# [Wet Thumb Forum]-Any Killie people here?



## Robert Hudson (Feb 5, 2004)

What would be a good colorful killi for a 12 gallon cube tank?


----------



## Robert Hudson (Feb 5, 2004)

What would be a good colorful killi for a 12 gallon cube tank?


----------



## Justin Fournier (Jan 27, 2004)

I saw some nice orange ones with red on the fins and black speckling through the body, they were awesome, but the name escapes me....


----------



## 5380 (Jun 16, 2005)

A. splendoplure are communal, colorful, and easily found on aquabid.


----------



## The Bishop (Mar 11, 2004)

Any (Chrom)aphyosemion will work. C. bivittatum, C. bitaeniatum, and C. splendopleure are among the most commonly-kept species. They are easily spawned and do well in planted tanks.

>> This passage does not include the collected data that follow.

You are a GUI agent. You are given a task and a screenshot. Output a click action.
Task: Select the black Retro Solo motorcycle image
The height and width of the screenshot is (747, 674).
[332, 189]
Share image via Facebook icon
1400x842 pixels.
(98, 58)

Here is a site where you can get some excellent killies and eggs for unbeatable prices.

I HIGHLY recommend these:
Chromaphysemion bitaeniatum 'Ekondo Titi'
C. bitaeniatum 'Ijebu Ode'
C. bivittatum 'Mundemba'
C. bivittatum 'Funge'

Can't really beat this:








Chromaphyosemion bivittatum 'Funge'

Also, Paraphyosemion gardneri nigerianum is colorful and seems to be pretty abundant. The most common one is the 'Misaje' form. Aphyosemion striatum is another one that seems to be common, at least among the killifish fanciers in my area. I have the 'Lambarene' form and it is very pretty and quite hardy.


----------



## hubbahubbahehe (Mar 29, 2004)

holy crap!!!!! i am now in love with killies....where do you go, bishop, to learn more about taking care of them and breeding them? what is your experience?


----------



## The Bishop (Mar 11, 2004)

I actually have had very little experience with killies other than keeping a few Aphyosemions I happened to pick up at a local club auction. A lot of killie keepers will recommend one of the easier ones to start off with--namely A. striatum, A. gardneri nigerianum (also called Fundulopanchax gardneri nigerianus) or an easy Nothobranchius.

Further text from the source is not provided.